▶ DIRECTIONS FOR THIS TASK: Copy exactly the lines of the records below, and only those lines, beginning with the line that contains "[Increase quantity] (171, 874)" and ending with the line that contains "Бренды (297, 110)".

##### MATERIAL FOR THIS EXERCISE #####

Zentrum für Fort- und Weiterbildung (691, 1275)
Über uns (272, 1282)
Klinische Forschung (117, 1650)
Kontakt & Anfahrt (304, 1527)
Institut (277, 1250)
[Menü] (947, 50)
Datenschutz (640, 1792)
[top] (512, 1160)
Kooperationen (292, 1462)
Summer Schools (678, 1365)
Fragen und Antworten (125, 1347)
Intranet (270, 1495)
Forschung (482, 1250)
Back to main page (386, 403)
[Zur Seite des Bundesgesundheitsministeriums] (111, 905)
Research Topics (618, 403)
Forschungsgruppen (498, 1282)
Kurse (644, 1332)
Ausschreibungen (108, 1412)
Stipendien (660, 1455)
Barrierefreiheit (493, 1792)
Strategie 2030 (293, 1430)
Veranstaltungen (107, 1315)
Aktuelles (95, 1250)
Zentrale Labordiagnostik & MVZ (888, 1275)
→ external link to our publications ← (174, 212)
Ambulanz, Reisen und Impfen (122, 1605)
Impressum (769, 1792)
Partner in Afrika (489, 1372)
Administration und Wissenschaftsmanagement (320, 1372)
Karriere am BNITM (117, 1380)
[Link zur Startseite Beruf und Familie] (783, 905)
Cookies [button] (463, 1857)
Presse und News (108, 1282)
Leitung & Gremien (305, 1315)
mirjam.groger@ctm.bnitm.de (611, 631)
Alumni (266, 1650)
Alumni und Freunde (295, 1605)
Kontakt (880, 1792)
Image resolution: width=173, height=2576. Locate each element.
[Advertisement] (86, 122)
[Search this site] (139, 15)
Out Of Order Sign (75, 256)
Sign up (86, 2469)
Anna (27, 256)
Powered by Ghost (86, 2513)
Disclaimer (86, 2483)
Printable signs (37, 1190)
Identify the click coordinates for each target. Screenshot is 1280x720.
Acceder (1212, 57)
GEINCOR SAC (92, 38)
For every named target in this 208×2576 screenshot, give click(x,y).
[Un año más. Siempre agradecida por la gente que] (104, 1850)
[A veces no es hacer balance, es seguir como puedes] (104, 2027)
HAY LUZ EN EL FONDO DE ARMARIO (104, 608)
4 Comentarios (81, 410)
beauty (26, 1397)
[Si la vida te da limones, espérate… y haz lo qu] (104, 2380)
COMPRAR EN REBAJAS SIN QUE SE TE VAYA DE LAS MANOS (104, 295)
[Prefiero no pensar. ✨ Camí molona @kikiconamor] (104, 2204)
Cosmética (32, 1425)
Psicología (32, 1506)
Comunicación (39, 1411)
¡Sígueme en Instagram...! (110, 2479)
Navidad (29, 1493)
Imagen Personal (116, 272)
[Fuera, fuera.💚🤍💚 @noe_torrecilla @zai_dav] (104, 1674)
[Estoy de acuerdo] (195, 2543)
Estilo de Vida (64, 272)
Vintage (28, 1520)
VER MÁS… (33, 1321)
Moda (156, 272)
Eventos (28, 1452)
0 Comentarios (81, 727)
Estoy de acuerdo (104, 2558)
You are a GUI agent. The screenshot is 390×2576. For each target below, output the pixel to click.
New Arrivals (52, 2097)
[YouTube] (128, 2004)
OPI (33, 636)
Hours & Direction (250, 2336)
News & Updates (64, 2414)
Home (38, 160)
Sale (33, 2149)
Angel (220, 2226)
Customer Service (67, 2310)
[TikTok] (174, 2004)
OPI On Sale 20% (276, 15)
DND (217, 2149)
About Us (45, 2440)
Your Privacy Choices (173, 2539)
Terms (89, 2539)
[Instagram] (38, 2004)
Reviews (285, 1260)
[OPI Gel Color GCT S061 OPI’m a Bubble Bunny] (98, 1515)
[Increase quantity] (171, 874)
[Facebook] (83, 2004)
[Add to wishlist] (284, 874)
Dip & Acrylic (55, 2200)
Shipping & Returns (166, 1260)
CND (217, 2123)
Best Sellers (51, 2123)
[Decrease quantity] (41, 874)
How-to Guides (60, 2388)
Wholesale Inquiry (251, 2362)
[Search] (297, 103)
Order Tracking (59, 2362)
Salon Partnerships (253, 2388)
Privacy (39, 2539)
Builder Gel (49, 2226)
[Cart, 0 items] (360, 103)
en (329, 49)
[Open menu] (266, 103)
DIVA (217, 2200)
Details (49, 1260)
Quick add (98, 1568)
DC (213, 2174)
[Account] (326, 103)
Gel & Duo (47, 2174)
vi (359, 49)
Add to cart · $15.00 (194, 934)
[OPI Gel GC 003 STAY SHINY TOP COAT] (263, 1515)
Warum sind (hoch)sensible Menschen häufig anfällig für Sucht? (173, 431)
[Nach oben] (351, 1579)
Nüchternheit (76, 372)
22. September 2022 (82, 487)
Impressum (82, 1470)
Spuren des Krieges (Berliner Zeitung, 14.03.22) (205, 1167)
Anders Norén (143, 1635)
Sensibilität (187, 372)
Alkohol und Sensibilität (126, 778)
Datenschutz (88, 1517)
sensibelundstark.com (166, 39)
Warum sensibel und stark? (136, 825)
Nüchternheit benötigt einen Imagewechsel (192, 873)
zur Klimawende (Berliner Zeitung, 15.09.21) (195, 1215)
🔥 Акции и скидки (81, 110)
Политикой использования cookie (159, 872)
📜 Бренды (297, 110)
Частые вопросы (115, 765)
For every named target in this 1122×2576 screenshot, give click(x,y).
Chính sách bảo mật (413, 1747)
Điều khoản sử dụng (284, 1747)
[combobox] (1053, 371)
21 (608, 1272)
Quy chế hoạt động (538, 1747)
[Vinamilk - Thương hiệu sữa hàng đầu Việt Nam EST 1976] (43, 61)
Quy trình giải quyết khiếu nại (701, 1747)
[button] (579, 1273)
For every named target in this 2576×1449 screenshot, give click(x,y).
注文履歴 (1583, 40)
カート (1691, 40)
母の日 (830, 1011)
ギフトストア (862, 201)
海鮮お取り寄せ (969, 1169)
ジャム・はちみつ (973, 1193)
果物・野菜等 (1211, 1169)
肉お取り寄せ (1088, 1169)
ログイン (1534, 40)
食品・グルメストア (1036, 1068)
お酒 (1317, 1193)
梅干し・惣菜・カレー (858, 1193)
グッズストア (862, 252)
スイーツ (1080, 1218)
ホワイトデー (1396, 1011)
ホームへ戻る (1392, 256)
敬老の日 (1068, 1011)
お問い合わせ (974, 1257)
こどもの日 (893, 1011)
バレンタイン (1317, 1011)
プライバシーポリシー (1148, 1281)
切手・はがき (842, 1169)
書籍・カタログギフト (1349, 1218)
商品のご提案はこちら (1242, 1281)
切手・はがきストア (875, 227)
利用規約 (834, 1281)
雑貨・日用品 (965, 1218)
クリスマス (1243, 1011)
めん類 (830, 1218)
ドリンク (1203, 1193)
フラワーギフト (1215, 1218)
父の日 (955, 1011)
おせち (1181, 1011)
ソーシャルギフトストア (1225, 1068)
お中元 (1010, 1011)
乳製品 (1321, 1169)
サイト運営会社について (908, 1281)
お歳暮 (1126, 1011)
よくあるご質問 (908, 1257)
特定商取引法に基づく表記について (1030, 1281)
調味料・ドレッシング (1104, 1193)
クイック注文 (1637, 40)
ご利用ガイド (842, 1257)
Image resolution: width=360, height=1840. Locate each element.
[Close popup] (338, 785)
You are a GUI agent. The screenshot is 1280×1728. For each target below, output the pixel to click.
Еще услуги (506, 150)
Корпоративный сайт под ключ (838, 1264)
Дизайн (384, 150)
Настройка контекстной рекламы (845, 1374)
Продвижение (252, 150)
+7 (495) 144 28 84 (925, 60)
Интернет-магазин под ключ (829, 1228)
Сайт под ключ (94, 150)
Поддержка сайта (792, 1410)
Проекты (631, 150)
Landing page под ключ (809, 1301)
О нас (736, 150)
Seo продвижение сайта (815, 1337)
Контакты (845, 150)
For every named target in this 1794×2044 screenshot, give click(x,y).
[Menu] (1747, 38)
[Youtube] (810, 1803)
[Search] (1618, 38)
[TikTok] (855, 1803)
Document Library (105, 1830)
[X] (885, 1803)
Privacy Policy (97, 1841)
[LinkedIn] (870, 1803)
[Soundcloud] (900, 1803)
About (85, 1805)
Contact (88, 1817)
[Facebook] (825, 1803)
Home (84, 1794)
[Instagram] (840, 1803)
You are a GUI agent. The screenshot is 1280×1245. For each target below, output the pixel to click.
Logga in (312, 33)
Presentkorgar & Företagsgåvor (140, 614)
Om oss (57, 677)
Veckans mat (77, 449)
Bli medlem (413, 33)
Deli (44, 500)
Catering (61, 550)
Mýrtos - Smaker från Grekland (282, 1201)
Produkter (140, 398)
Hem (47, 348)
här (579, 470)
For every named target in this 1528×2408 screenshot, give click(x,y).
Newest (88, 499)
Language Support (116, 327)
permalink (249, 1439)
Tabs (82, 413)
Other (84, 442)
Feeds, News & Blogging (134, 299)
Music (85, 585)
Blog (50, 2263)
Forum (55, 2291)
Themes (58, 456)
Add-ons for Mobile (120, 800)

#####

▶ SOLUTION FOR THIS TASK:
[Increase quantity] (171, 874)
[Facebook] (83, 2004)
[Add to wishlist] (284, 874)
Dip & Acrylic (55, 2200)
Shipping & Returns (166, 1260)
CND (217, 2123)
Best Sellers (51, 2123)
[Decrease quantity] (41, 874)
How-to Guides (60, 2388)
Wholesale Inquiry (251, 2362)
[Search] (297, 103)
Order Tracking (59, 2362)
Salon Partnerships (253, 2388)
Privacy (39, 2539)
Builder Gel (49, 2226)
[Cart, 0 items] (360, 103)
en (329, 49)
[Open menu] (266, 103)
DIVA (217, 2200)
Details (49, 1260)
Quick add (98, 1568)
DC (213, 2174)
[Account] (326, 103)
Gel & Duo (47, 2174)
vi (359, 49)
Add to cart · $15.00 (194, 934)
[OPI Gel GC 003 STAY SHINY TOP COAT] (263, 1515)
Warum sind (hoch)sensible Menschen häufig anfällig für Sucht? (173, 431)
[Nach oben] (351, 1579)
Nüchternheit (76, 372)
22. September 2022 (82, 487)
Impressum (82, 1470)
Spuren des Krieges (Berliner Zeitung, 14.03.22) (205, 1167)
Anders Norén (143, 1635)
Sensibilität (187, 372)
Alkohol und Sensibilität (126, 778)
Datenschutz (88, 1517)
sensibelundstark.com (166, 39)
Warum sensibel und stark? (136, 825)
Nüchternheit benötigt einen Imagewechsel (192, 873)
zur Klimawende (Berliner Zeitung, 15.09.21) (195, 1215)
🔥 Акции и скидки (81, 110)
Политикой использования cookie (159, 872)
📜 Бренды (297, 110)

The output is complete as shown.